This afternoon, the High School Credit Flexibility Task Force is meeting. And what they discuss may change your view of education in DC.
Since August, the task force–run by DC’s elected state board of education (which approves graduation requirements for high school)–has been examining whether (and how) to change the standards used for graduation from DC public schools.
Current regulations call for the use of the Carnegie unit, which provides school credit when a student has passed a course consisting of at least 120 hours. Graduation from high school in DC requires 24 Carnegie units.
The state board (whose website for the task force notes that “meeting the learning needs of all students requires a personalized approach”) is examining adopting “competency-based education” in some way. In competency-based education, credit is awarded based on what a student demonstrates he or she has mastered.
But how, and to whom, remain up in the air.

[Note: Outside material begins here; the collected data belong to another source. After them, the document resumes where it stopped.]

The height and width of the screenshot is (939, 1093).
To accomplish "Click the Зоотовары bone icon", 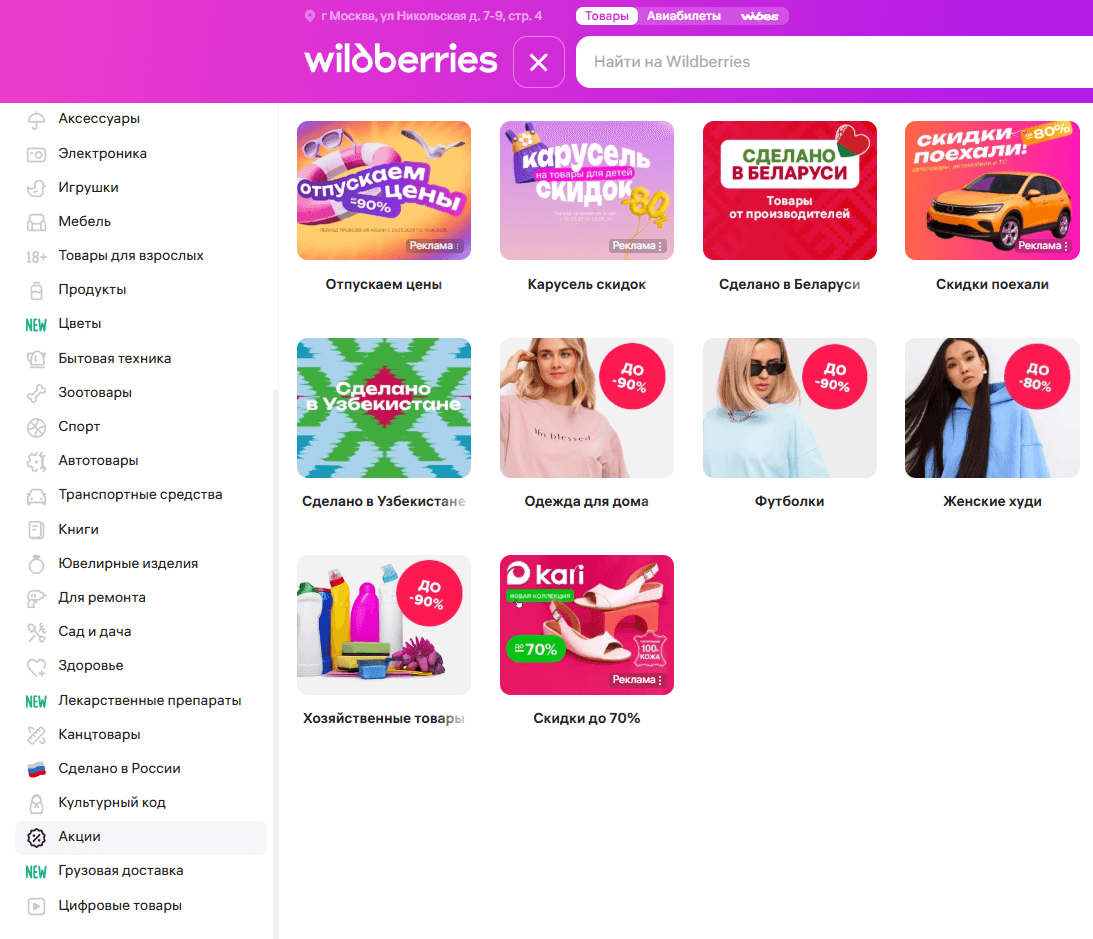I will click(x=36, y=393).
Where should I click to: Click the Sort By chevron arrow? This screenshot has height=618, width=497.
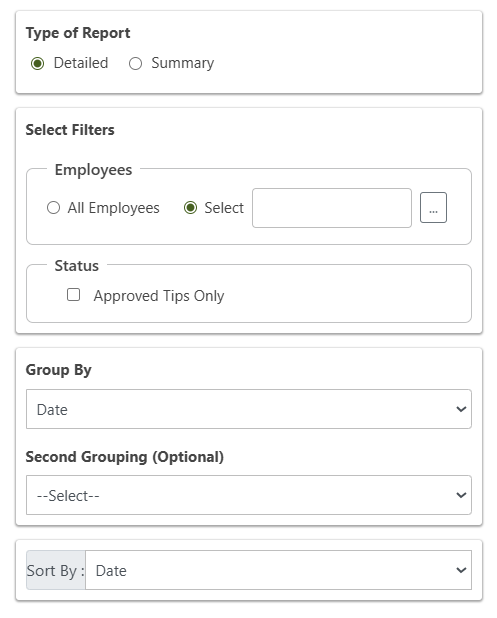[x=461, y=570]
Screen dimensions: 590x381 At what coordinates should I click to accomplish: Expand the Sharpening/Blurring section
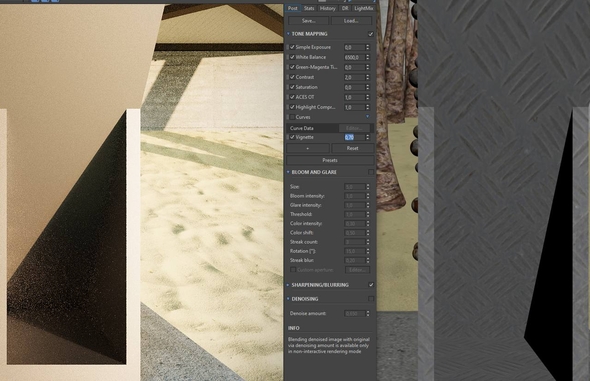coord(288,285)
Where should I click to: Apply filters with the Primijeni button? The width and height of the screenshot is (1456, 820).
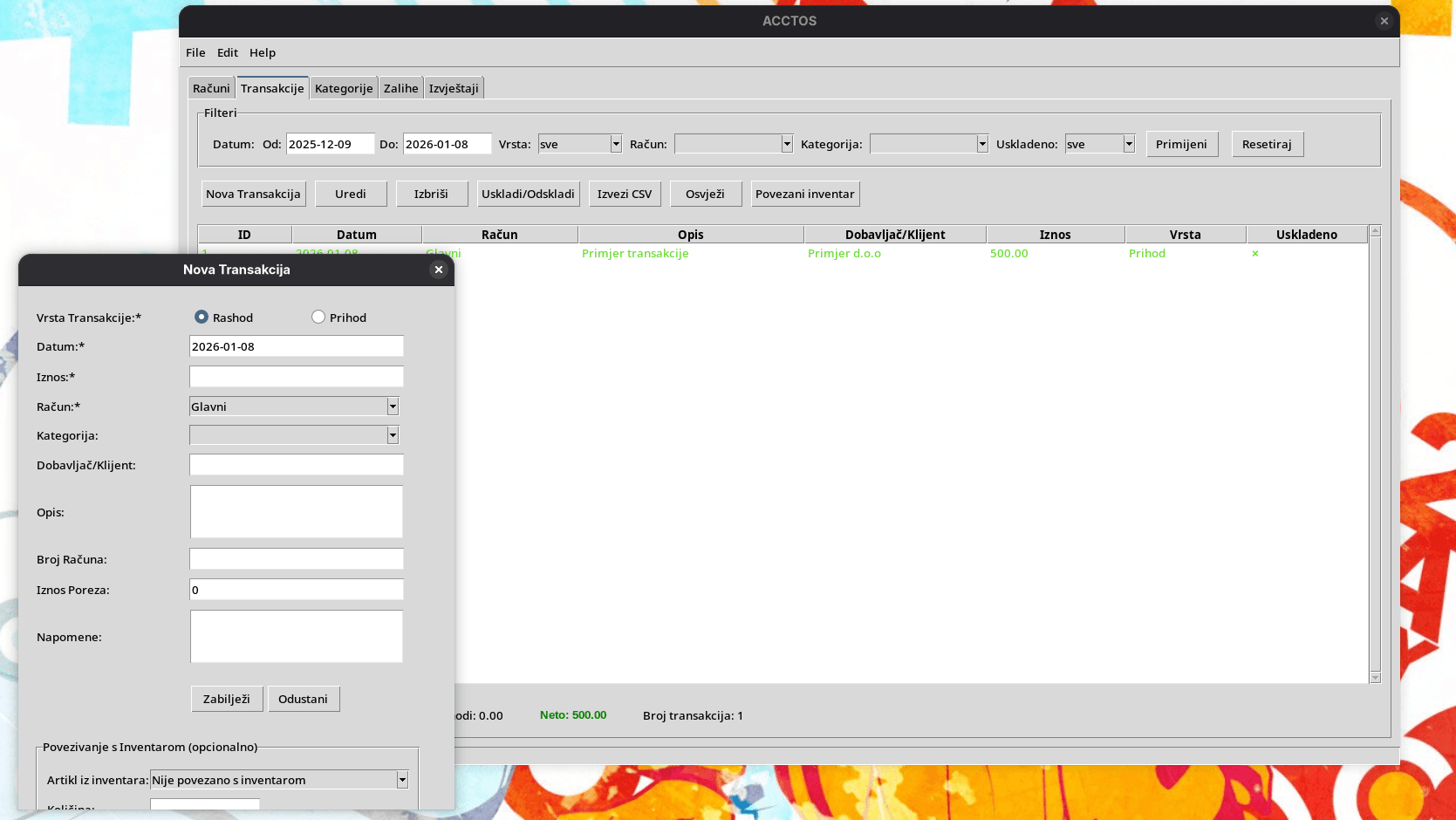(1181, 144)
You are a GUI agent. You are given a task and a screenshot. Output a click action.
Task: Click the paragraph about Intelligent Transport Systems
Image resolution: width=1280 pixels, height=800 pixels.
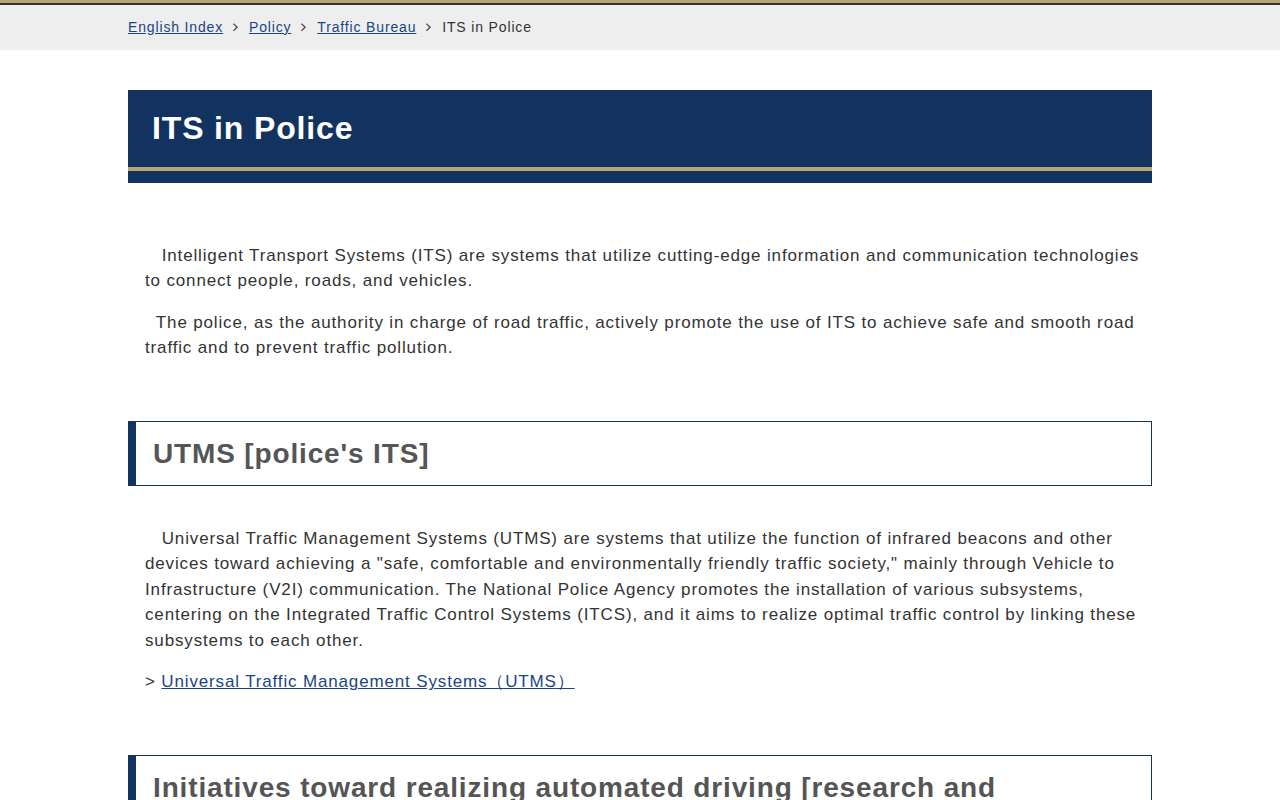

In December 2014, in a memo to the state board chair, former OSSE head Jesus Aguirre noted that because the Carnegie unit requires a set amount of “seat time,” schools are hampered in using “meaningful innovation, such as technology driven and experiential education” to ensure higher graduation rates.
The idea is that in competency-based education, students could take whatever time is needed to gain mastery, use computers to take complete courses, and/or work outside the classroom or in one course that combines several subjects’ content.

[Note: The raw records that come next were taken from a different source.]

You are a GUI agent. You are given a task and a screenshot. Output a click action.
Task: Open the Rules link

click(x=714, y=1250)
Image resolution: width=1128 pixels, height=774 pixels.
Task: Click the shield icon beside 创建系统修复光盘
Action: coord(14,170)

Despite the enthusiasm of the U.S. Department of Education for competency-based education, not everyone is enamored of the idea.

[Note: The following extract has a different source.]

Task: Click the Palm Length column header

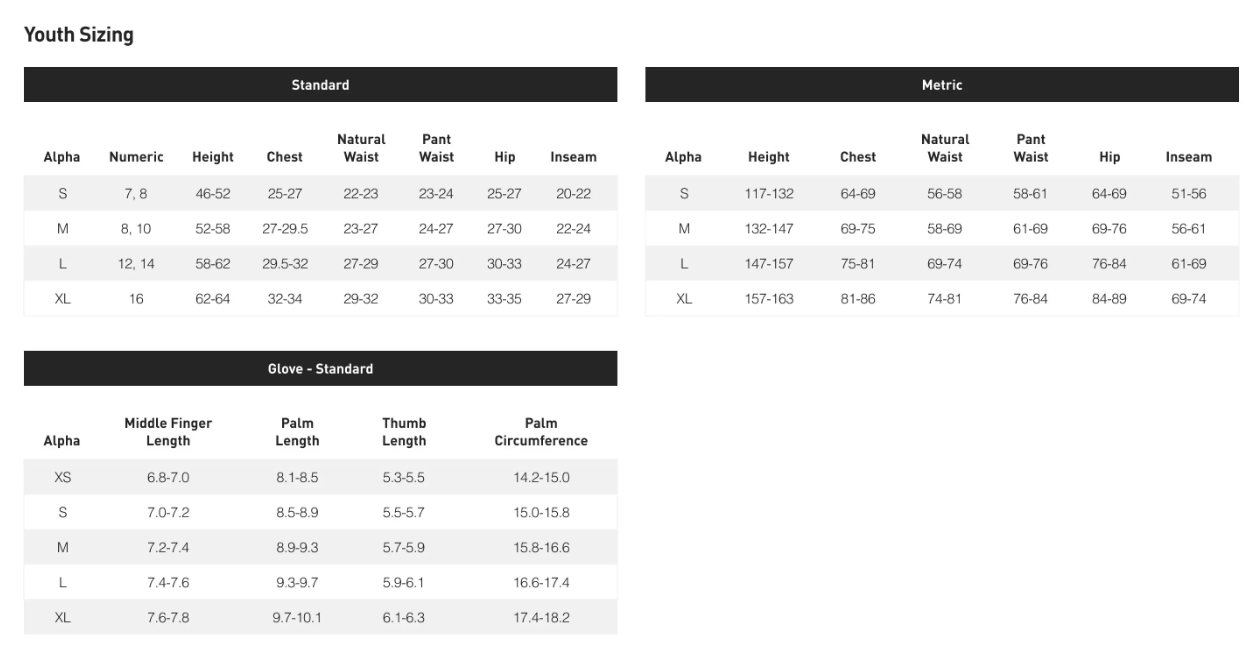Action: point(297,432)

In a report from January 2015, the Carnegie Foundation for the Advancement of Teaching noted that the Carnegie unit provides an essential yardstick in school systems where teaching and learning may vary greatly.
For DC, with the widest achievement gap in the nation and inequities between schools, this change in graduation requirements potentially amounts to a big deal. The report notes that the Carnegie unit ensures equality in time spent learning and thus “is not the impenetrable barrier to innovation and improvement that some have suggested.”
DC schools activist (and retired teacher) Erich Martel calls the potential change a shift away from teachers’ decisions regarding student grades to that of school administrators, with perilous results for learning.
In a September letter to the state board, Martel noted that “high school graduation rates are statistical indicators that, without additional descriptive data and diagnostic reports and studies, do not explain the reasons why students do or do not complete graduation requirements. When you use graduation rates as policy-level, qualitative measures of student learning, you undermine the individual courses (subjects) where actual teaching and learning occur.”
Martel also cited a lack of data provided to the task force on enrollment; SAT and other college entrance exams results; attendance; and teacher turnover, all of which, he noted, “would have enabled [task force members] to understand why many students are not graduating.” (Such a lack of publicly accessible data on DC public schools is a longstanding problem, which the National Academies identified this year as a core area to be addressed for schools to function effectively.)
The task force itself appears self-selected: Working alongside representatives from city education agencies, direct school stakeholders were chosen directly by the charter board and DCPS, two of the agencies most affected by the changes.
The task force’s work will conclude by the end of November, for implementation by the end of January. The public is invited to present testimony at several of the meetings.
You can also join public school advocates next Tuesday September 29 to discuss whether the changes are a good idea, in a meeting sponsored by the Senior High Alliance of Parents, Principals and Educators (S.H.A.P.P.E.) at 6 pm at McKinley Tech High School (151 T St. NE).